The Materiality Gap between Investors, the C-suite and Board

Source: The Conference Board Governance Center, 26 January 2017

Investors, the C-suite and boards have different views about what is, or should be, considered material information. A company’s financial results would be considered material by all parties. Based on SEC rules, companies are required to provide updates on their financial results on a quarterly and annual basis (10-Q and 10-K, respectively) and also timely disclose specified material developments that occur in between quarters (8-K and/or press release). Beyond pure financial information, other examples of material news would include merger & acquisition activity, changes in control and/or management changes, significant product announcements, dividends, etc.

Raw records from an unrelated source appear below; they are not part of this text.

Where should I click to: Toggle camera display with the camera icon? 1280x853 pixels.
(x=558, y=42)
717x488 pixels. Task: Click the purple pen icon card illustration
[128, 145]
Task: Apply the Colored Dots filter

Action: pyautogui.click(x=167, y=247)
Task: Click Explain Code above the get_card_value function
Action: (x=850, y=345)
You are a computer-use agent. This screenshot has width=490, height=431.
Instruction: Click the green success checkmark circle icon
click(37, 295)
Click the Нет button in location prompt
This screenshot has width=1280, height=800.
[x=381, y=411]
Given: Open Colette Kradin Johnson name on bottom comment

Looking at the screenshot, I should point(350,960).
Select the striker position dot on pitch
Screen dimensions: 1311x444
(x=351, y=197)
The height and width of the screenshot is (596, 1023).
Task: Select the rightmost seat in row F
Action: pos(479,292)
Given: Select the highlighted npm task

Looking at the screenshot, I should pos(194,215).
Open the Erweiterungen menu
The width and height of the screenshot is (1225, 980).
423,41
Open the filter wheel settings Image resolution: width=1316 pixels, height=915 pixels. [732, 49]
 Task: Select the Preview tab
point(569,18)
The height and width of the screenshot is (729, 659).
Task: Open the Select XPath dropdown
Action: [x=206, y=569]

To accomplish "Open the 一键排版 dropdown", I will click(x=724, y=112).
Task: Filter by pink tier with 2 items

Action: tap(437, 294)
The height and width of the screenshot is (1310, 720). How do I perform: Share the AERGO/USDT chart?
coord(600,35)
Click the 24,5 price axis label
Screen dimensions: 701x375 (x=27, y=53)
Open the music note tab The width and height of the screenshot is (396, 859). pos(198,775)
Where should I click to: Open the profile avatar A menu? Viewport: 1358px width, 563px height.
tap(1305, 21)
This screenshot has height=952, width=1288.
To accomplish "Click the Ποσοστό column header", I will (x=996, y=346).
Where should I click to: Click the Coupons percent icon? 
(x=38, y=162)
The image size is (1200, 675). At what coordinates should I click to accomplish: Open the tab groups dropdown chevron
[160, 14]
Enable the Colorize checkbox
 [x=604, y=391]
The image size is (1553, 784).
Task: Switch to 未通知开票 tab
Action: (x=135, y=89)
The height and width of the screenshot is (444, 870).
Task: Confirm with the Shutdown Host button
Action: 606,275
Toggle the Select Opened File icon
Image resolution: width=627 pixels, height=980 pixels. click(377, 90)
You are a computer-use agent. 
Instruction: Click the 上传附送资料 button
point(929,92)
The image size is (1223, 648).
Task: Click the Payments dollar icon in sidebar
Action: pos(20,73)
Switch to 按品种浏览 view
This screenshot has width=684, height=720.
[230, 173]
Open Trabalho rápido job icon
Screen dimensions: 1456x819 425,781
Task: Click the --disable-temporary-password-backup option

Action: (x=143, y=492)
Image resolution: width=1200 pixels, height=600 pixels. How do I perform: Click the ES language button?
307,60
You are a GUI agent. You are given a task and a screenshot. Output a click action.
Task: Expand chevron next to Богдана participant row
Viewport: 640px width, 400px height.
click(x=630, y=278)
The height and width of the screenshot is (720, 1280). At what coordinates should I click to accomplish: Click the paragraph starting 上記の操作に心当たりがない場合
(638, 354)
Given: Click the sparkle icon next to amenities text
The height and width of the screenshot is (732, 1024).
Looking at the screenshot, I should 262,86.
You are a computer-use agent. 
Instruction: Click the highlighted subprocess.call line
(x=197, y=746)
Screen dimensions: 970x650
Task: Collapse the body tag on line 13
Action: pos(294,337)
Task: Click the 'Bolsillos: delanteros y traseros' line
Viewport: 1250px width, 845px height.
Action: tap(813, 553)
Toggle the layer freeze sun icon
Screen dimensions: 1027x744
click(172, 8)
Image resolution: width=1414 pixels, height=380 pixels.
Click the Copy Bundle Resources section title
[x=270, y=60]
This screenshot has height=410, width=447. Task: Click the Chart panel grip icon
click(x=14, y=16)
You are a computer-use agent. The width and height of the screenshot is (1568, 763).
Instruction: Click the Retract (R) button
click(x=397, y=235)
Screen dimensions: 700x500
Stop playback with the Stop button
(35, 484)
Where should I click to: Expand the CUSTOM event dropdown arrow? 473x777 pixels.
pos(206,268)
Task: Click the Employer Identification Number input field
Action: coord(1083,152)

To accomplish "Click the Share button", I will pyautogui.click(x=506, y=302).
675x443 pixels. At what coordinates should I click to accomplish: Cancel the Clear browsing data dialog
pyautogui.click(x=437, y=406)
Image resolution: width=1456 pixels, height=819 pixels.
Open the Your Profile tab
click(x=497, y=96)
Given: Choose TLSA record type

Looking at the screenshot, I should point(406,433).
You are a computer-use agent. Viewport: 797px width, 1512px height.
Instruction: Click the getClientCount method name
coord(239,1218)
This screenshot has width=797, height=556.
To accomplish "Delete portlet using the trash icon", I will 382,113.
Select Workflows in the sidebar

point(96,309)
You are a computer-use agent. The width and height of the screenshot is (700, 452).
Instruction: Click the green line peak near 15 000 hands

The definition of materiality varies from company to company and industry to industry because it is a fact-based determination that is subject to interpretation. The Supreme Court, SEC, Financial Accounting Standards Board (FASB), international regulators, etc. have all offered their opinions/guidance on the definition of materiality. The SEC, in its Selective Disclosure and Insider Trading Rule, defined material information as something where “there is a substantial likelihood that a reasonable shareholder would consider it important” in making an investment decision. To fulfill the materiality requirement, there must be a substantial likelihood that a fact “would have been viewed by the reasonable investor as having significantly altered the ‘total mix’ of information made available.”